Wednesday, August 31, 2011
Bad boys, Bad boys.... or Commitments in the hour of desperation (3)
Like anyone else we take the time to know, we are beginning to understand Jephthah a little better. He has been cast aside by his family, but possesses the skills needed to save the Nation. He knows that any victory he is able to accomplish will only be with the help of the Lord. He knows this based on his faith, alone. But he is also well-grounded in the real world, so he wants to know what will happen to him when this is over. These people haven't really proven themselves trustworthy.
Text: Judges 11:1-12:7
But, there is still more to be discovered. Jephthah is also a man of wisdom and patience. Before he gathers the troops and goes storming off into battle, he sends messages to Ammonites in an attempt to reason with them. All of this is captured in verses Judges 11: 12-28.
Basically, the Ammonites feel justified in attacking Israel because they want to get back the land the Israelites took from the Ammonite king when they came out of Egypt. Egypt? Seriously!? It has been about 300 years since this occurred, so that makes this request and ongoing raids seem a little out of synch to Jephthah. He says as much, “While Israel lived in Heshbon and its villages, and in Aroer and its villages, and in all the cities that are on the banks of the Arnon, three hundred years, why did you not recover them within that time?”
Part of his argument is that the land was never stolen from the Ammonites, but won in battle. He feels this is a good path of reasoning, as the Ammonites have captured land (of the Moabites) in centuries past. So, the logical conclusion of this line of thinking is that if the Ammonites came into possession of land by winning it in war, how are the Israelites wrong in winning it in turn from the Ammonites?
He has so far been successful in refuting their false claims, so in thanks, he once more invokes the name of his God in a prayer (after a certain fashion), that the Lord will vindicate His people by passing judgment against the Ammonites.

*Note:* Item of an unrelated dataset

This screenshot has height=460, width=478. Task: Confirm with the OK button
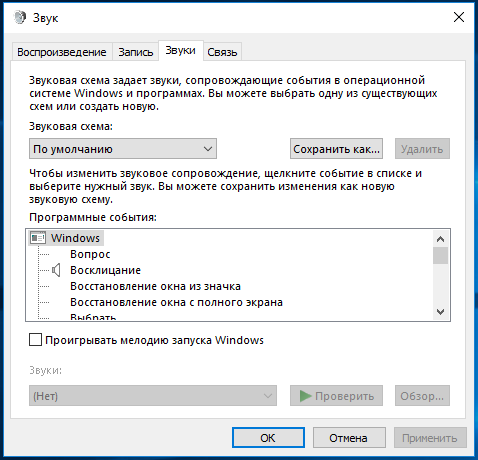click(268, 438)
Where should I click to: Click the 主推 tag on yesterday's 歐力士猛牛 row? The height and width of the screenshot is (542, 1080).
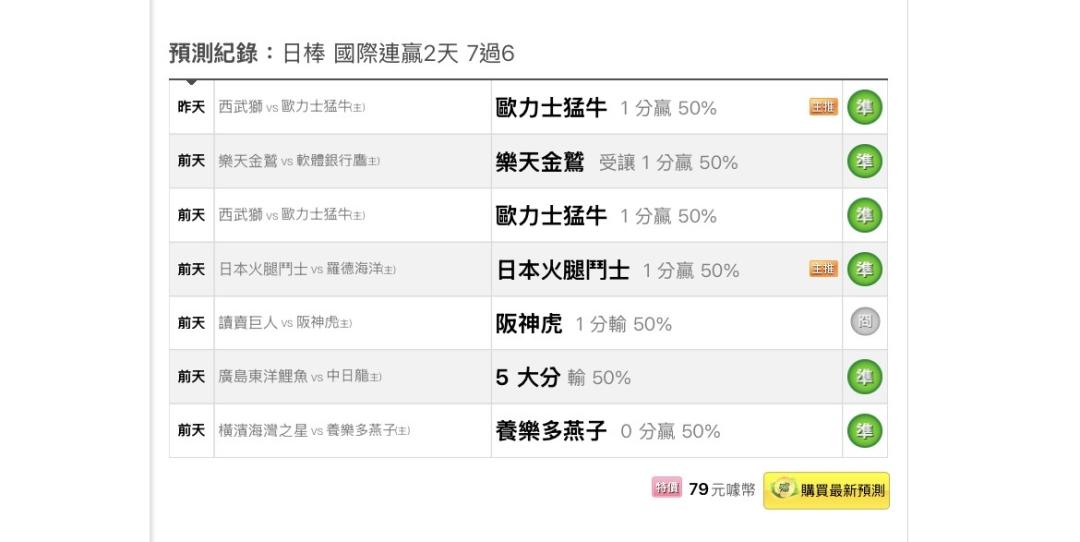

“I therefore have not sinned against you, but you are doing me wrong by making war against me; may the LORD, the Judge, judge today between the sons of Israel and the sons of Ammon.” My 21st Century translation of this is: I am so confident that I am right, that I know that God will do as I ask and smote you.
But of course the king of the sons of Ammon disregarded the message and the fight was on.
We all hate trying to talk to someone who refuses to be swayed to our line of thinking. We know we are 100% in the right, and that they are wrong. Sometimes, unfortunately we get so wrapped up in our rightness, that we are blinded to all else.
Think about some conflict you have going on right now. Of course you are right and maintained the moral high-ground. Is there some for compromise. Is there a way that you can leave some dignity to the other person? Or, do you want God to smite them, too?